Frank Sinatra and Quincy Jones created a wonderful relationship on stage and in the studio, built on mutual respect and appreciation.
Quincy Jones, a trumpeter from Chicago, rose to prominence in the 1950s as an arranger and conductor for Dinah Washington, Dizzy Gillespie, and Sarah Vaughan, but it was his work with Frank Sinatra that catapulted him to international prominence.
In June 1958, Frank Sinatra and Quincy Jones collaborated for the first time to collect funds for the United Nations Refugee Fund. Jones, who achieved success in Europe before achieving it at home, was working for Barclay Records in Paris when he received a phone call from the office of Princess Grace of Monaco requesting that he organize an orchestra for a concert at the principality’s Sporting Club. Jones gathered 55 musicians and put them on a train down to the French Riviera, ecstatic at the possibility of working with one of his musical idols.
On their initial encounter, Sinatra gave him minimal instructions. “He didn’t say more than ten sentences to me the whole time,” Jones recalled. “He walked into rehearsal, hit me with those steely blues, and said, ‘You’ve heard the records; you know what to do.'”
Though the concert was a success (Sinatra complimented Jones, saying, “Yeah, nice job, Q”), the duo would not work together again for another six years.

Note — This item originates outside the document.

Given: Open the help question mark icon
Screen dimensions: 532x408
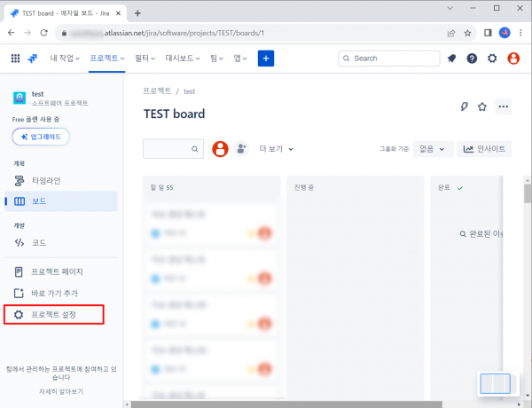Looking at the screenshot, I should coord(472,59).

In 1964, Sinatra called Jones unexpectedly to ask if he could arrange and direct a studio session he was performing with Count Basie and his band.

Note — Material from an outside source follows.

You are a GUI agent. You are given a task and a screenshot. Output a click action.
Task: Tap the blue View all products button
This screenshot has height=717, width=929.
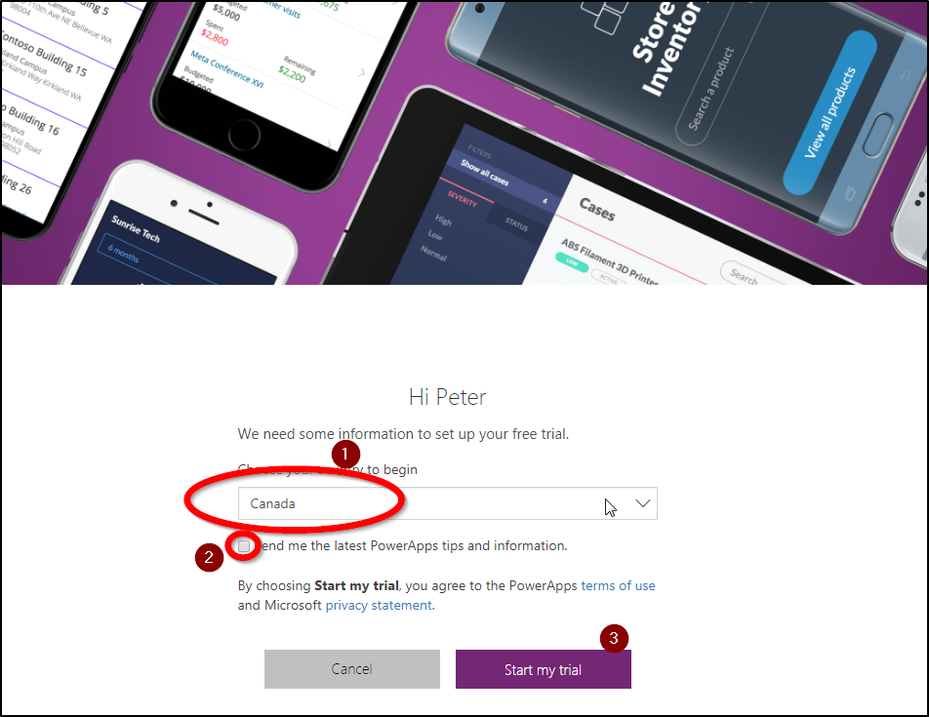pyautogui.click(x=830, y=112)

Jones was impressed with Sinatra’s professionalism and work ethic in the studio and saw firsthand the singer’s genuine affection for big-band music and the musicians who made it possible. “Sinatra had approached working with a big band as an almost religious experience and treated it with profound respect,” recalled the arranger, “since his days with Tommy Dorsey and Harry James in bands where the instrumentalists were the stars and the singers were the relief team.”
The Quincy Jones-arranged recordings were published as It Might As Well Be Swing and contained the immediate hit “Fly Me To The Moon.” Working with Sinatra catapulted Jones to new heights, as he admitted in 2001: “Looking back, that call from Frank was a major turning point in my career and my life.”
During the recordings, the singer and arranger became friends—Sinatra even surprised Jones one morning by preparing him breakfast—and their friendship lasted until Sinatra’s death in 1998. Jones looked up to Sinatra as a mentor. “Frank was my persona. “He was hip, straight up, and straight ahead, and above all, a monster musician,” he said in his memoir, Q: The Autobiography of Quincy Jones, published in 2001.
Sinatra and the Basie band reconnected in 1966 for Sinatra’s first live album, Sinatra At The Sands, recorded in Las Vegas, but it would be nearly two decades before they worked again in the studio when Sinatra produced his final solo album, 1984’s LA Is My Lady. Jones gathered the film’s star-studded supporting ensemble. The 51-year-old arranger was the hottest record producer on the globe at the time, having directed Michael Jackson’s 1982 smash hit Thriller.
Looking back on his association with Sinatra in 2001, Jones lavished respect on the man who gave him the moniker Q. “Frank introduced me to a new world. “A land of dreams, high living, and making music that we both loved,” he explained.
“No one mentions the five-hundred-dollar tips, the unbridled generosity, the mortgages, and funeral bills he paid off for down-and-out performers, the loan of his plane to take a very sick Joe Louis to his heart specialists in Texas,” Jones said of Sinatra. “That’s the essence of him.”